Por Felipe Campinas, do ATUAL
MANAUS — Os ministros do TCU (Tribunal de Contas da União) rejeitaram, na quarta-feira (27), o pedido de anulação da licença prévia do Ibama (Instituto Brasileiro do Meio Ambiente) para as obras de repavimentação do “trecho do meio” da rodovia BR-319, que interliga Manaus a Porto Velho (RO). Os ministros reconheceram a importância estratégica da rodovia para a região.
O colegiado, no entanto, recomendou que, nas próximas licenças de futuros empreendimentos, o Dnit (Departamento Nacional de Infraestrutura de Transportes) e o Ibama “intensifiquem seus esforços para implementar as medidas de governança ambiental, fortalecendo a presença do Estado e garantindo os princípios da precaução e do desenvolvimento sustentável”.
Concedida em 2022, durante o governo Bolsonaro, a licença prévia foi contestada pela Unidade de Auditoria Especializada em Agricultura, Meio Ambiente e Desenvolvimento Sustentável. O setor técnico do TCU apontou “indícios de irregularidades na concessão da licença”.
Ao acolher parcialmente o pedido da unidade, o relator do processo, ministro Walton Alencar Rodrigues, considerou que a via é estratégica para a região e poderia causar “caos e dano para as populações” que a utilizam.
“Esse processo causou seríssimas perplexidades em todo o meio da Amazônia. De certa forma, um resultado que não permitisse a continuidade das obras conteria obliterar a mesma possibilidade de acesso à região amazônica. Isso poderia ser motivo de caos e dano para as populações abrangidas pelo transporte por esse modal rodoviário. É um modal que já existe e tem de ser aprimorado, e não suprimido”, afirmou o relator.

O ministro Bruno Dantas alegou perplexidade com a proposta do setor técnico de anular a licença ambiental concedida pelo Ibama. Para ele, a medida seria inédita.
“Admito que fiquei até um pouco perplexo com a possibilidade de uma proposta da unidade de autoria especializada em que este tribunal decretasse a nulidade de uma licença ambiental. Eu nunca vi isso na minha vida. É algo para nós estudarmos quais são as origens desse arroubo de ativismo”, disse Dantas.
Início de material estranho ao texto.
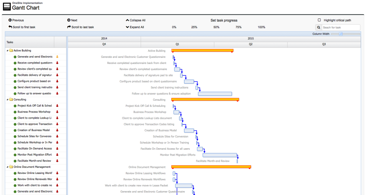Viewport: 366px width, 195px height.
Task: Collapse the Active Building folder
Action: tap(8, 51)
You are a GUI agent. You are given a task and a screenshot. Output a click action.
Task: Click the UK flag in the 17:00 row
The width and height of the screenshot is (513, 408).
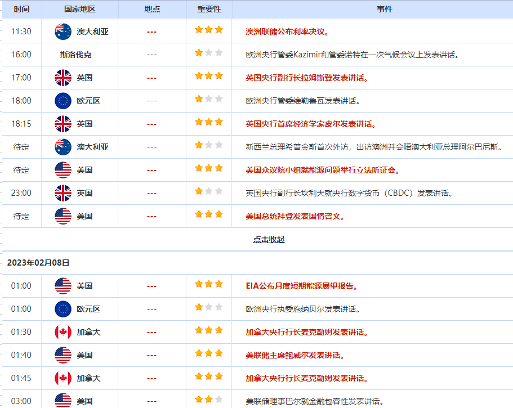pos(63,78)
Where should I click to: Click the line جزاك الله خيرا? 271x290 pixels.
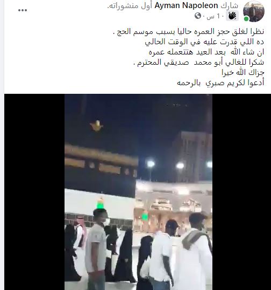click(243, 73)
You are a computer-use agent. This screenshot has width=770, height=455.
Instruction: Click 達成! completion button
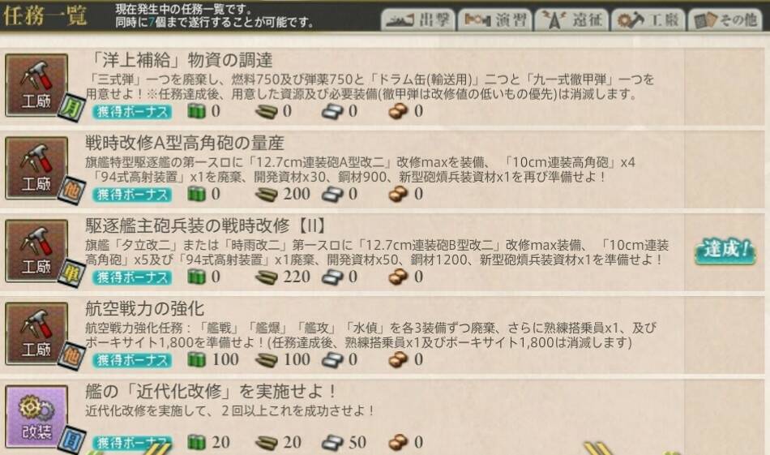pyautogui.click(x=725, y=250)
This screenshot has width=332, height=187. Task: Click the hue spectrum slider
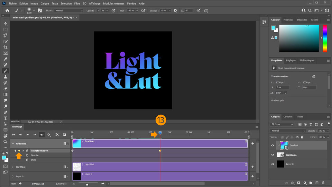tap(325, 38)
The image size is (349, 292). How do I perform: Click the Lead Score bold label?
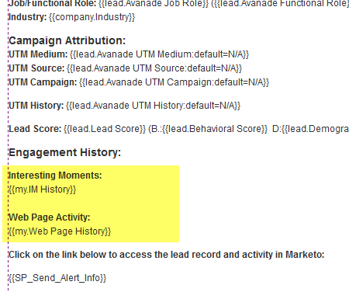[35, 129]
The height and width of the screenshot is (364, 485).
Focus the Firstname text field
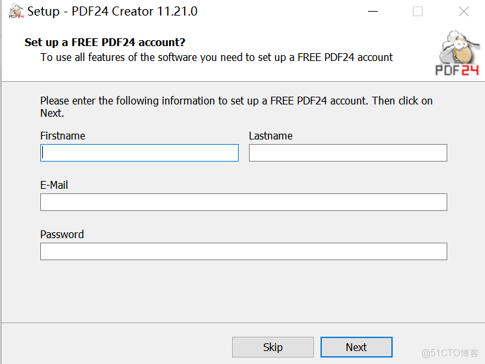coord(139,152)
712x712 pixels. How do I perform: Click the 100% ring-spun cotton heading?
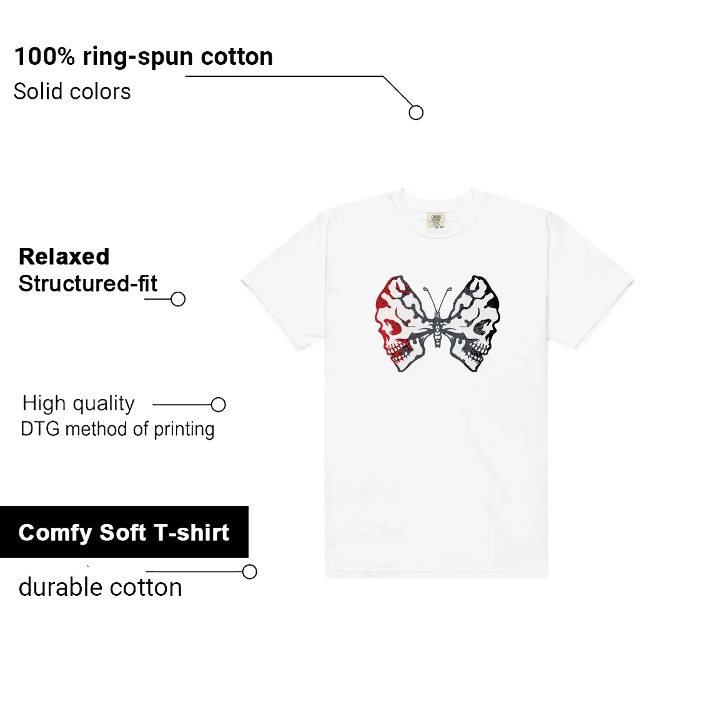click(x=144, y=57)
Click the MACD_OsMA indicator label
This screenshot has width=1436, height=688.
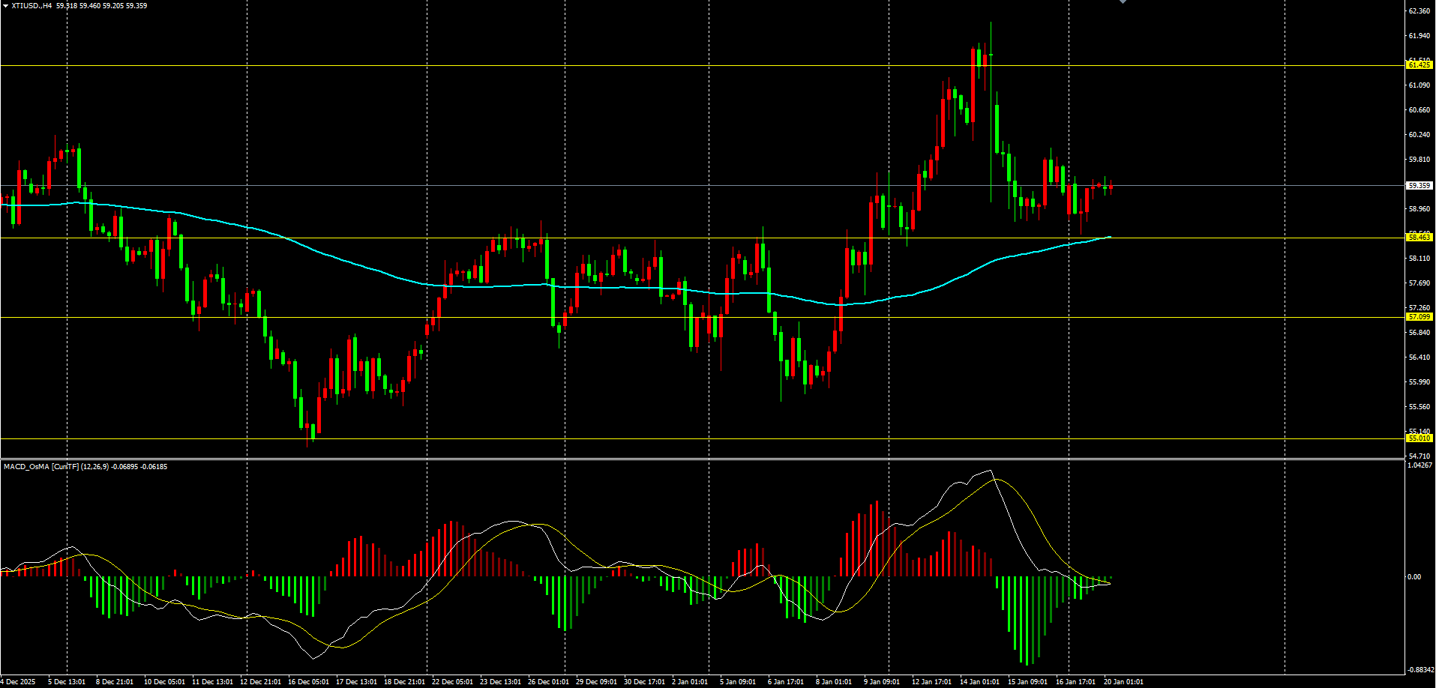(26, 467)
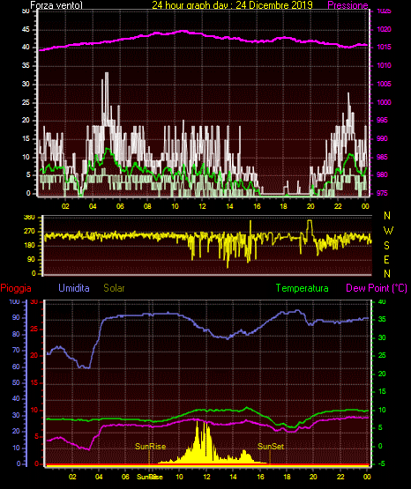Click the 1020 pressure axis value
The image size is (411, 489).
pyautogui.click(x=384, y=30)
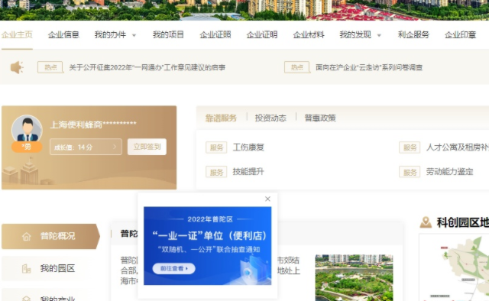Click the user avatar profile picture
Image resolution: width=489 pixels, height=301 pixels.
point(27,129)
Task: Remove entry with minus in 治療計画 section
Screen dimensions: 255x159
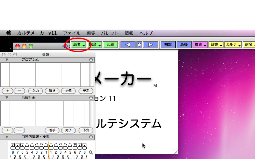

“Mas, felizmente, o relator teve a serenidade para colocar as coisas em seus devidos lugares. E se algum controle nós podemos fazer é exatamente na eficiência da concessão das licenças ambientais, e não aqui nós nos tornarmos um órgão censor de licenças já concedidas”, completou.
O ministro Augusto Nardes elogiou o relator pelo voto. “Eu entendo que o voto demonstra uma coerência e uma capacidade de avaliação com muita propriedade pelo ministro Walton. Eu queria referendar as palavras do ministro Bruno Dantas e cumprimentar o ministro Walton”, disse Nardes.
O presidente do TCU, ministro Vital do Rêgo Filho, afirmou que a obra é “extremamente importante para o Amazonas”. “É um corredor fundamental para escoamento e transporte de cargas e de pessoas, e eu fiquei impressionado com… nós discutirmos aqui prazos para licença enquanto aqui a sugestão de revogar uma licença”, afirmou Vital.
A decisão do TCU repercutiu no meio político. O senador Eduardo Braga (MDB) disse que a decisão é um “avanço” para a recuperação da rodovia.
“É uma vitória do povo do Amazonas. Mesmo que ainda existam outros obstáculos, isso é um avanço para a pavimentação da BR-319. Uma decisão desta magnitude, com o peso que tem ministros deste tribunal, é um sinal claro do que é melhor para o estado do Amazonas, para o povo do Amazonas e de Roraima e Rondônia”, afirmou Braga.